■ Data in this exercise:

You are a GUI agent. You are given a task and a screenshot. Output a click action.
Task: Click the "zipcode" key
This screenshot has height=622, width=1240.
==
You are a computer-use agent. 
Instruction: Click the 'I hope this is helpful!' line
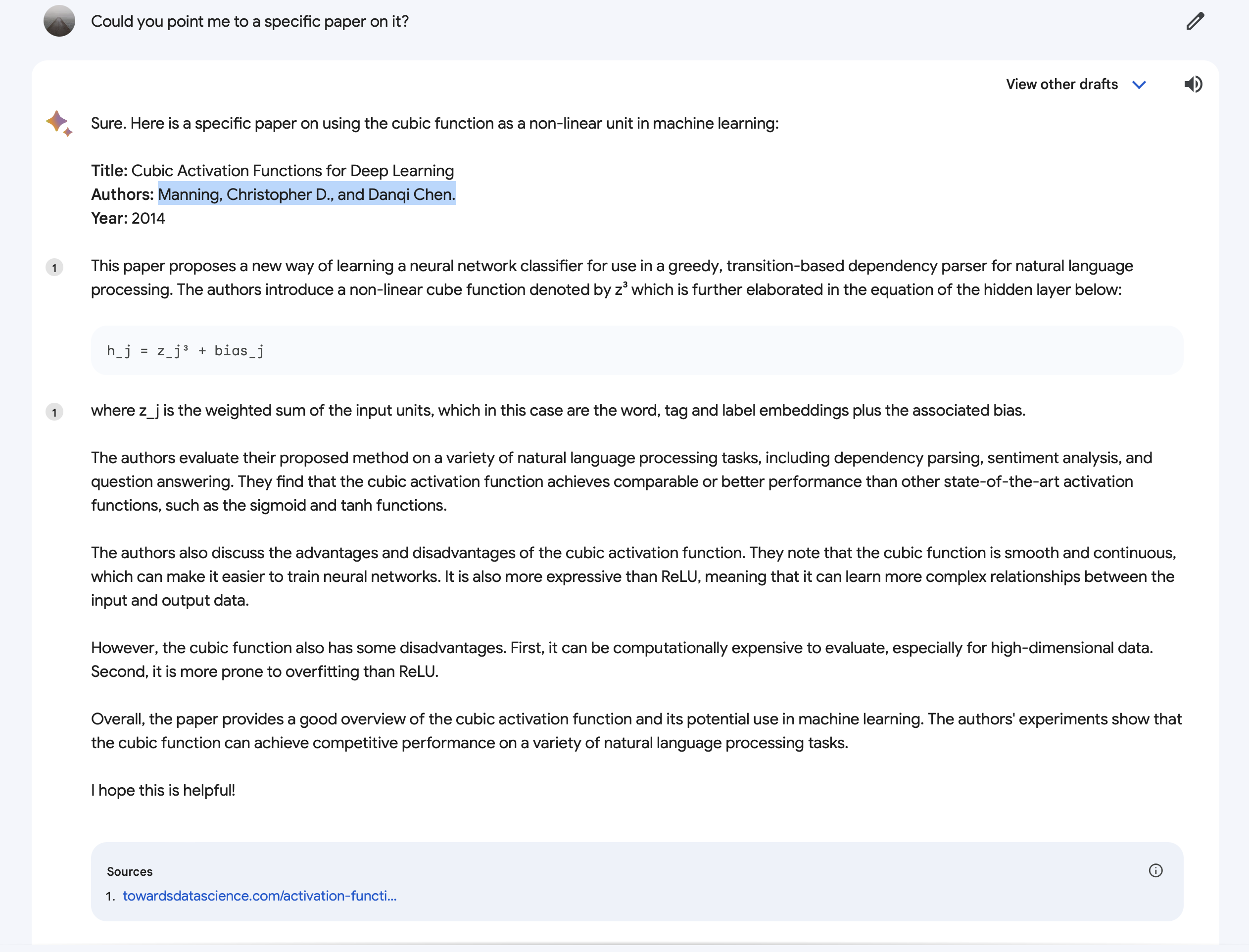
==
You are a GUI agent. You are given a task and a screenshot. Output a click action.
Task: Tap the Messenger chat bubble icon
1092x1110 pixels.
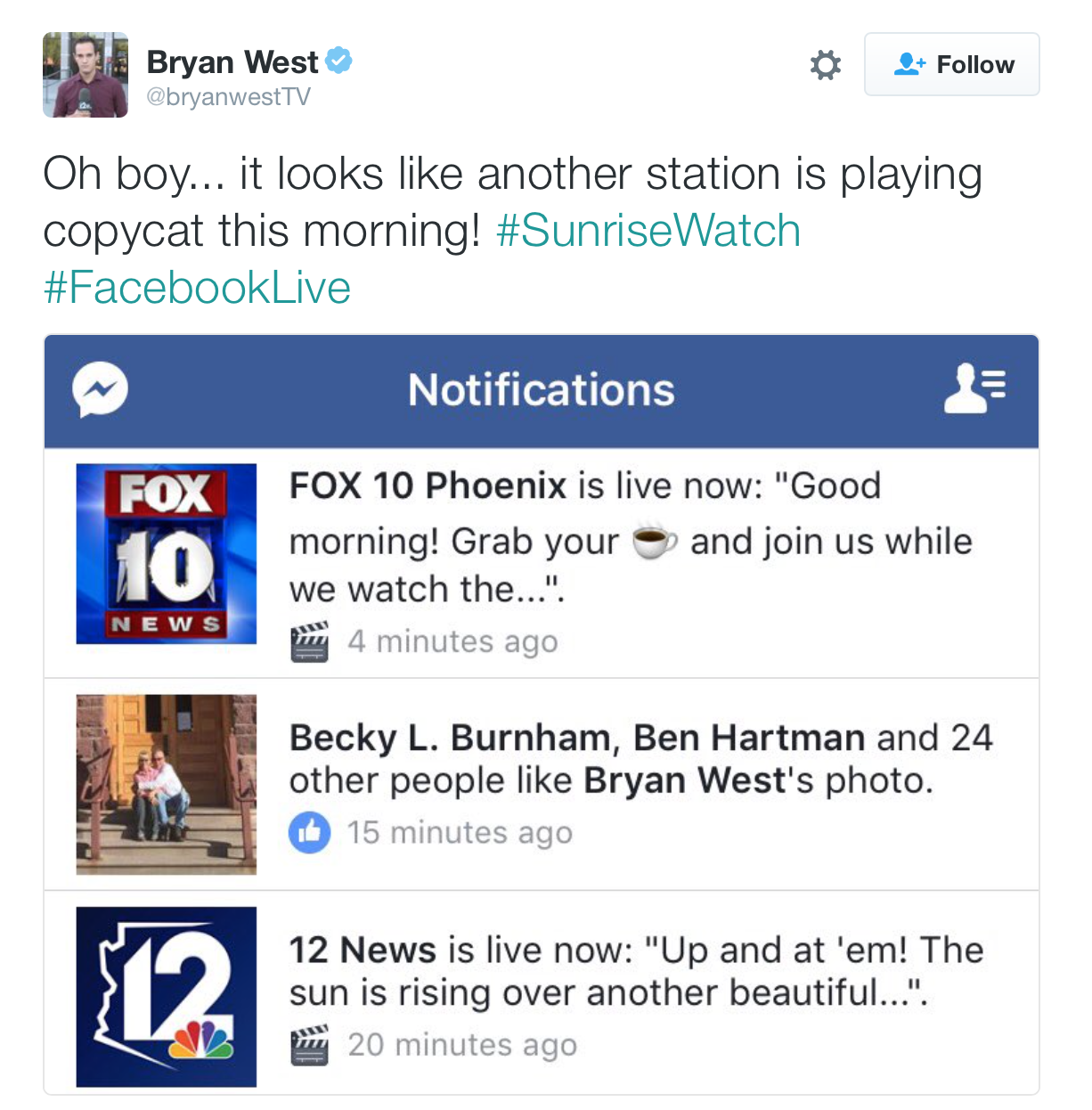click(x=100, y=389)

■ What needs to be done:
In your answer, include only the lines above starting at the line that holds "You are a computer-use agent." and ending at the line that holds "Instruction: Click the", copied exactly.

■ Task output:
You are a computer-use agent. 
Instruction: Click the 'I hope this is helpful!' line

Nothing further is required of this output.